Friday, 22 May 2009

Ivor Gurney: ‘The Songs I Had’

I was privileged to hear Pamela Blevins present a fine illustrated lecture on Ivor Gurney. This explored the composer/poet’s life “against a background of his times, journeying with him as he moved through the worlds of war, poetry and music, enjoyed romance and tasted success.” But perhaps the most interesting, if depressing part of this talk was concerned with “providing insights into the nature of his [Gurney’s] illness and its effect on his music.

For me, three critical points emerged from this lecture. All of them I have been aware of but believe that listeners to Gurney’’ music need to be reminded of from time to time.

1. Gurney did not suffer from shell shock. This notion was first formall promulgated by his friend Marion Scott in the 1954 edition of Groves Dictionary. It has remained in the popular psyche ever since, in spite of many efforts to present the facts. The truth was that Gurney was “locked in a losing battle with the worsening symptoms of the bipolar illness that struck him as a teenager and would eventually derail his genius".
2. Gurney did not spend the final fifteen years of his life in an asylum reliving the horrors of the Great War.
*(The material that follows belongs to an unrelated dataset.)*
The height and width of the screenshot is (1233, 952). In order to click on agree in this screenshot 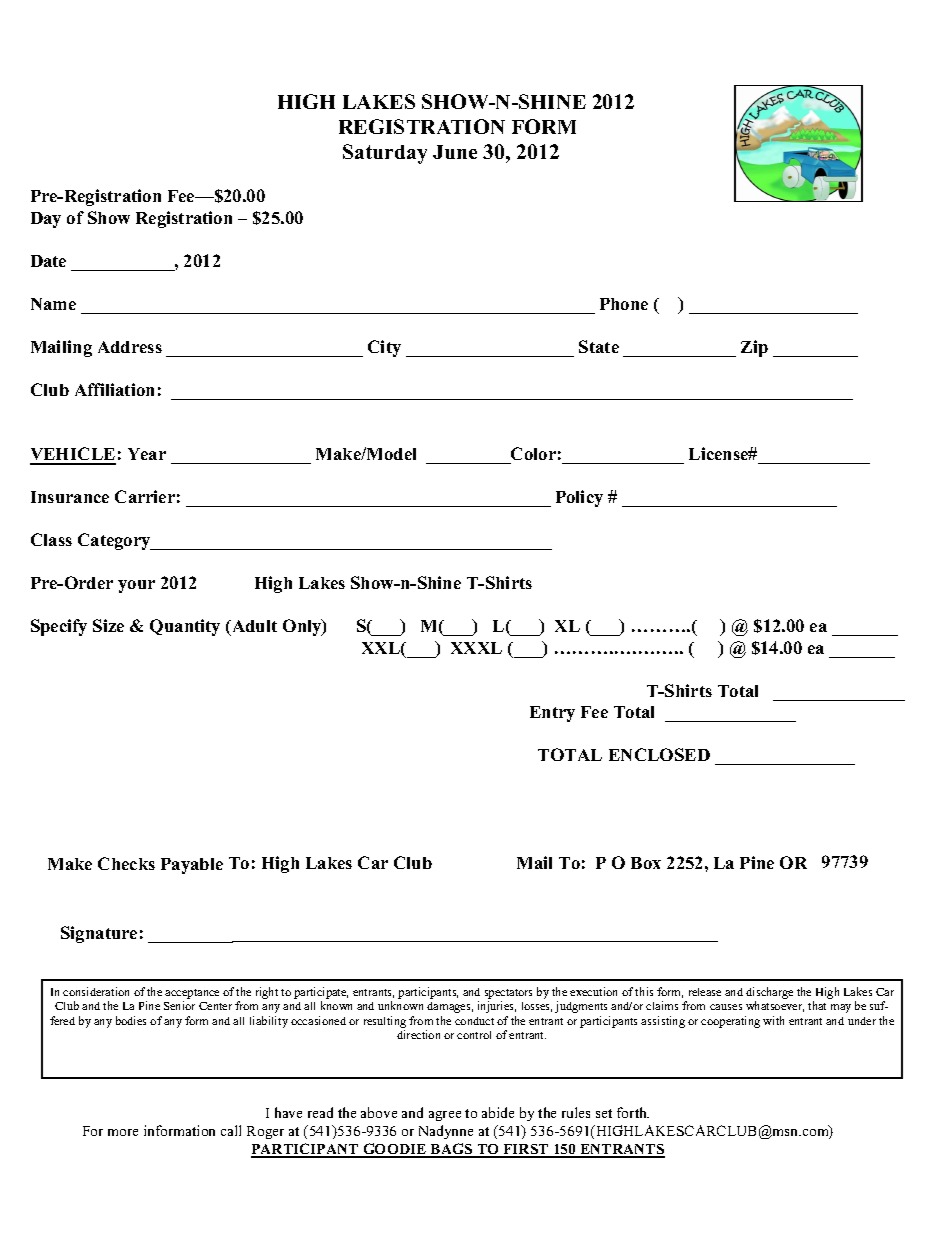, I will do `click(445, 1116)`.
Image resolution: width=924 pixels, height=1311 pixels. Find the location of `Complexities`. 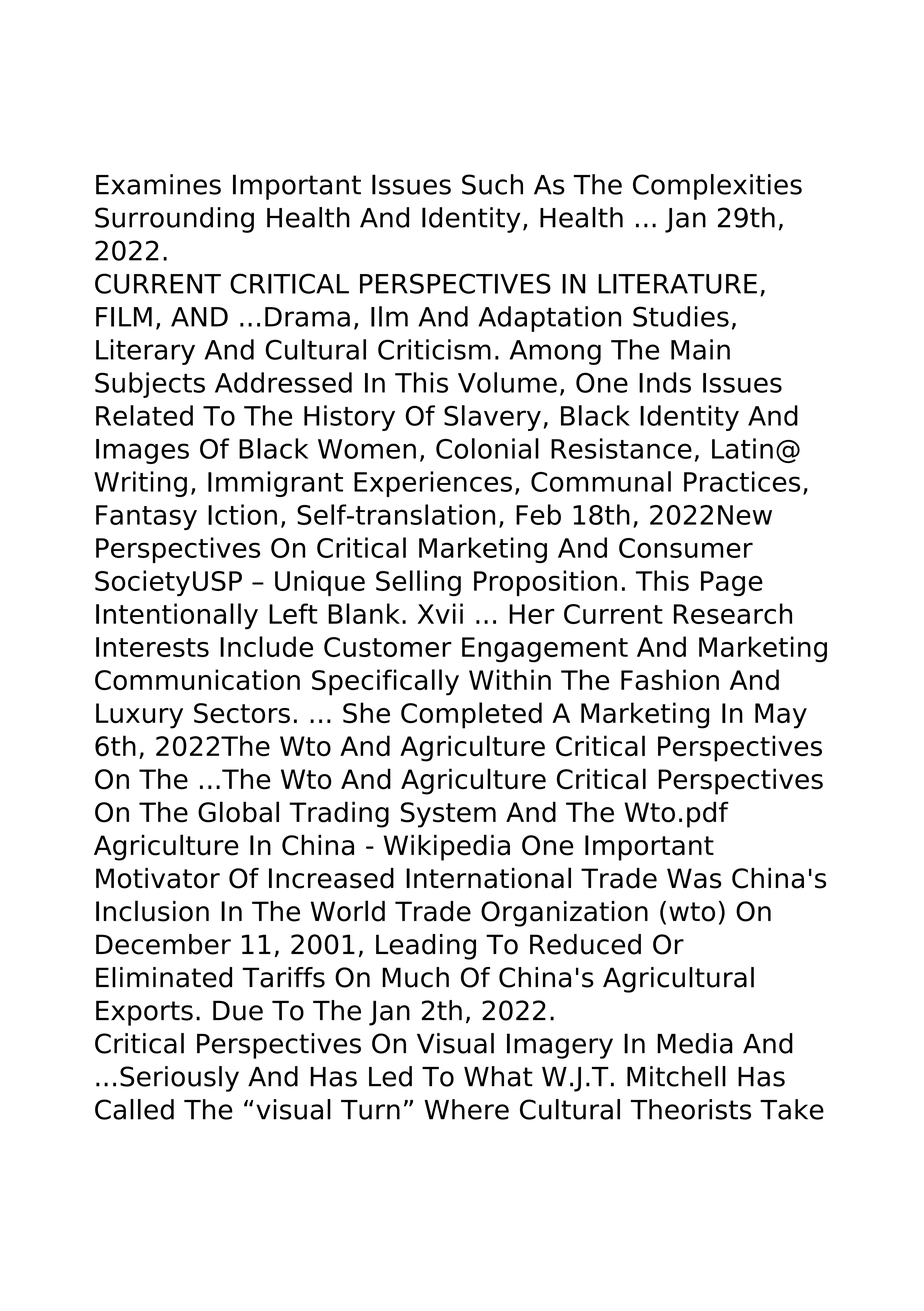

Blevins made abundantly clear that his time in the army was in fact productive both musically and poetically. He made a great soldier and the discipline of army life led to an improvement in his mental health rather than a deterioration. It was not until after the war that he began to struggle again with his manic depression.
3. There is nothing positive to be gained by publishing every scrap of Gurney’s music, poetry and correspondence. There is a danger that scholars and musicians try to revive various works that are not worthy to the composer’s reputation. Naturally there will be a few gems amongst the unpublished scores, but much of the ‘asylum years’ music is unfocused and suffers from ‘grass-hoppering.’

The lecture was well illustrated with music – vocal, piano and even orchestral. Perhaps the piece that most impressed me is the recently discovered song Western Sailors. However, in spite of the fact that this is supposedly a late work, Pamela Blevins feels it could belong to an earlier period. Certainly it is a great song that displays none of the faults that are often apparent in his later scores.

Pamela Blevins is to be congratulated on both her lecture and the considerable work that she does for British Music. Her recent study of “Ivor Gurney and Marion Scott” from Boydell Press is essential reading for all enthusiasts of Gurney and English song. Her work for the Maud Powell and the Gerald Finzi Society in the United States is equally impressive. She is co-founder and editor of The Maud Powell Signature on-line journal which majors on Women in music – as composers, performers and educators.